BT touch ups can be done after 15-30 days to optimise the results.
The most frequent reported side effects of BT injections are the absence of effect, reaction at the injection site and ptosis.
The most feared complication of BT injections in the lower eyelids is ptosis, which may occur due to the diffusion of BT into the orbital septum.
F This is true for upper eyelids.
BT injections in the upper eyelids can cause ectropion, entropion, damage to the ciliary ganglion caused by Adie’s pupil, and more evident skin laxity or bulging of the eyes.
F This is true for lower eyelids.
Diplopia or double vision can occur when BT injections are close to the ocular globe, or when there is diffusion of the toxin into the orbit, with consequent paralysis of the superior oblique muscle.

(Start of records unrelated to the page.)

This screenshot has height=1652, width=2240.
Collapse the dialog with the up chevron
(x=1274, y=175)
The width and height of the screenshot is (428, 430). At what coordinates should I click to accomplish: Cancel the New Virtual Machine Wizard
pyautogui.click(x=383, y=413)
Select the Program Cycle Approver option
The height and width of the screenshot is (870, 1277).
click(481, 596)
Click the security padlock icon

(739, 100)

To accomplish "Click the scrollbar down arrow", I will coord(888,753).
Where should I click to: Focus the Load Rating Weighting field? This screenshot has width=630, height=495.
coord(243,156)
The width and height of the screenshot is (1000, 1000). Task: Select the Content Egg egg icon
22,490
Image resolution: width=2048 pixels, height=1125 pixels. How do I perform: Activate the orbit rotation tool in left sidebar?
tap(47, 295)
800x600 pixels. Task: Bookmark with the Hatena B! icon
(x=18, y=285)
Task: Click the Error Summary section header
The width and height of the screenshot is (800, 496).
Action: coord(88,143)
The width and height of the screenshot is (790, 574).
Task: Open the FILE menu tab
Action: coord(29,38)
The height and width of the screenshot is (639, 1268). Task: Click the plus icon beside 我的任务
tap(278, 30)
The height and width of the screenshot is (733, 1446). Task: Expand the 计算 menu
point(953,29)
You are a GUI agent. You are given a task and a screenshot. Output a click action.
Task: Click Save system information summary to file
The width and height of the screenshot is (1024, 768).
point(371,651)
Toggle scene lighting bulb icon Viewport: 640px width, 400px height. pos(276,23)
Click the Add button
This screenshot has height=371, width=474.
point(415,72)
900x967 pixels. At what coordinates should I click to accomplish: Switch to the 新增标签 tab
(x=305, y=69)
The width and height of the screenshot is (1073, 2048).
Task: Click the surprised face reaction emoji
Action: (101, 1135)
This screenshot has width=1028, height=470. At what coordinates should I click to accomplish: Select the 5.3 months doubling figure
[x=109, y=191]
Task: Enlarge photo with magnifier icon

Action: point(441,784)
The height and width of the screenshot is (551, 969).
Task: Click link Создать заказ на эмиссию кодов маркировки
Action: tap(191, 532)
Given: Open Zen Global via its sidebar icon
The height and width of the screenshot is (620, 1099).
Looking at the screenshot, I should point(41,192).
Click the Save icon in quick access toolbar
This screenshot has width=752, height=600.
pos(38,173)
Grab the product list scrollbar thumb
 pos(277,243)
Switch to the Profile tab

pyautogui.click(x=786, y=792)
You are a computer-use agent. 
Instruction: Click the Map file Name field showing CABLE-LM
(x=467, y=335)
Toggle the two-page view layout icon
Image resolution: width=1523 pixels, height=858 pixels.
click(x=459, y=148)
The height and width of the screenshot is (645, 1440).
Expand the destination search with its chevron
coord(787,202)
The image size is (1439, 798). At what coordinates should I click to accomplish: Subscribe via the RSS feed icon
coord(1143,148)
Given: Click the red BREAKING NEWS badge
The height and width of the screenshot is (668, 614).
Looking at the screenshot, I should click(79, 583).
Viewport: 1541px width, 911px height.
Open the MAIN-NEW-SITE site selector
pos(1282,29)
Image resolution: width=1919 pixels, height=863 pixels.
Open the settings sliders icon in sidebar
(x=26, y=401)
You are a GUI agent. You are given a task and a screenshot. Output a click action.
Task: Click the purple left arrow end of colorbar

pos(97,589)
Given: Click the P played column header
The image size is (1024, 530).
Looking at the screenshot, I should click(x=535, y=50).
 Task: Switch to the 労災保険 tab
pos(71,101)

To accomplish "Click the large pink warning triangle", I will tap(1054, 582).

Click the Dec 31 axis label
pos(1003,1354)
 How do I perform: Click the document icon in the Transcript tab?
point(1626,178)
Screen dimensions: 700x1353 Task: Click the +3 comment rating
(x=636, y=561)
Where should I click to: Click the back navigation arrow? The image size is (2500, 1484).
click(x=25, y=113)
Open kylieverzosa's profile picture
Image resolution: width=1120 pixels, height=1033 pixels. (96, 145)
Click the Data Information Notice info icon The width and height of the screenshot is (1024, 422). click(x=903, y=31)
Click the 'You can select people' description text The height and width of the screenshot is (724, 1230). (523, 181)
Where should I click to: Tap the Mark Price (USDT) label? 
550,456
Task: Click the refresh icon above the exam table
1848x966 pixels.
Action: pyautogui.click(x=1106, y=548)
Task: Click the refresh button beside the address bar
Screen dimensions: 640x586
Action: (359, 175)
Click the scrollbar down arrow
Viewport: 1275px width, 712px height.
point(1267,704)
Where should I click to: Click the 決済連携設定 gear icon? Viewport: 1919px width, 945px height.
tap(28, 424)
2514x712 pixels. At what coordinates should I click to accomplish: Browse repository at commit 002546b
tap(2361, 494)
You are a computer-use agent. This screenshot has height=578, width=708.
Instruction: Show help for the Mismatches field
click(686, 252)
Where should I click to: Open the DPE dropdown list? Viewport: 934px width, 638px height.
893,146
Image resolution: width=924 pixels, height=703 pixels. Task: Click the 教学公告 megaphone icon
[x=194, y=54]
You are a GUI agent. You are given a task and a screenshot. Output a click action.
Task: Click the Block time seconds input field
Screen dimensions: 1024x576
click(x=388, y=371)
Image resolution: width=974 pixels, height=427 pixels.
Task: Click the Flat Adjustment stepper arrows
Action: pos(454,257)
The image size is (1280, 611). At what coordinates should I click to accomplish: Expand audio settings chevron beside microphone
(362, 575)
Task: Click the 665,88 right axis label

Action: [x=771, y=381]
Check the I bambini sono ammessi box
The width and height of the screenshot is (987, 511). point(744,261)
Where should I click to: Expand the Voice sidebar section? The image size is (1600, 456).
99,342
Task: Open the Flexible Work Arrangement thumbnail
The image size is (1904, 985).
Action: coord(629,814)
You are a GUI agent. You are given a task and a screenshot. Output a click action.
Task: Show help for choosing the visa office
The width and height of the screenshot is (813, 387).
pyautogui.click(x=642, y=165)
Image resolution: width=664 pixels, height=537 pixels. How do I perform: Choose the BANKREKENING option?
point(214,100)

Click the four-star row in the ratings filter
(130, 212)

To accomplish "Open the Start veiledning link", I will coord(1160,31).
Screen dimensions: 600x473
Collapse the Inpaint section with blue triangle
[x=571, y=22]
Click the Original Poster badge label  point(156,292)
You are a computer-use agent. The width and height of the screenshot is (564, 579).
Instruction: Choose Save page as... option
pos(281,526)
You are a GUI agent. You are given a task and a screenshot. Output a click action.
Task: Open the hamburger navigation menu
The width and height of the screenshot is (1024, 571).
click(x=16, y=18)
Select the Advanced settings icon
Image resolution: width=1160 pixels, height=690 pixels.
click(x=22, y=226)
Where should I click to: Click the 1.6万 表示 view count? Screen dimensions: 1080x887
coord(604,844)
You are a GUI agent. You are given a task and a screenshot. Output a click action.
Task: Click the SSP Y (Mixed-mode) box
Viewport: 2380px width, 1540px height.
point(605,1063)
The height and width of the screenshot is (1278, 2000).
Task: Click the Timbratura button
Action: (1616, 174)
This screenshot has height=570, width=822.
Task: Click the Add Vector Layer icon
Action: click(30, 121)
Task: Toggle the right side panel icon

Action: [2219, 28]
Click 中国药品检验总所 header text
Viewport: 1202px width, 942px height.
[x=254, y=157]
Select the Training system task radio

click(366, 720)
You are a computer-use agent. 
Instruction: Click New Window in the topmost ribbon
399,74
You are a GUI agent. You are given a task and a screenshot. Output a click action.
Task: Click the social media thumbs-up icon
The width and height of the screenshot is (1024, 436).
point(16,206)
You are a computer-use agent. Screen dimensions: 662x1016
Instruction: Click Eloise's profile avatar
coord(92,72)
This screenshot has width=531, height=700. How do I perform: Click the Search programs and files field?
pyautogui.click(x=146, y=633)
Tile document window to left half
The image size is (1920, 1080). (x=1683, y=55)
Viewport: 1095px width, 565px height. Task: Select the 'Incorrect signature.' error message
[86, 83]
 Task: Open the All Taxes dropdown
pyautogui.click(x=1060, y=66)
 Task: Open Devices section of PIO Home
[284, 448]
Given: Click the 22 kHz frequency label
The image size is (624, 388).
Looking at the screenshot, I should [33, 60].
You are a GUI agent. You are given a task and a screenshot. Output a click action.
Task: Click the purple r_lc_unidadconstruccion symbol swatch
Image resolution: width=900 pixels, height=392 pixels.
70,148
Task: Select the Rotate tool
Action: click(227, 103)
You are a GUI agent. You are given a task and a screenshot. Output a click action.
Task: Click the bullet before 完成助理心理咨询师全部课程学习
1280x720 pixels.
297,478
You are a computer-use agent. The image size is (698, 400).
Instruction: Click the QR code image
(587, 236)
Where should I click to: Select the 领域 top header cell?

F Paralysis of lateral rectus muscle.
The ‘Botox sign’ refers to the appearance or aggravation of nasal wrinkles seen in patients that receive BT into the glabella and/or periorbital area, as the nasalis muscle is more often recruited when the lateral part of the orbicularis oculi muscle is relaxed.
Brow ptosis may occur following BT treatment of forehead wrinkles when high doses of BT-A are used, or when the forehead musculature is completely paralysed, leading to a ‘masked face’.
In the upper face, high doses of BT-A may cause unwanted paralysis of the muscles related to the perioral area, causing difficulty in articulating words and incompetence of mouth functions.
F In mid and lower face.
In the mid and lower face, injections into inappropriate points may compromise the zygomatic major and levator labii superioris muscle, causing ptosis of the upper lip and the corners of the mouth, difficulties in mouth movements, and asymmetry.
In the neck, high doses of BT-A may result in reduced muscular strength during abduction and medial rotation of the upper limbs.
F This is true for injections in the anterior chest.
In the neck, the most common complications are dysphagia and difficulty in flexing the neck.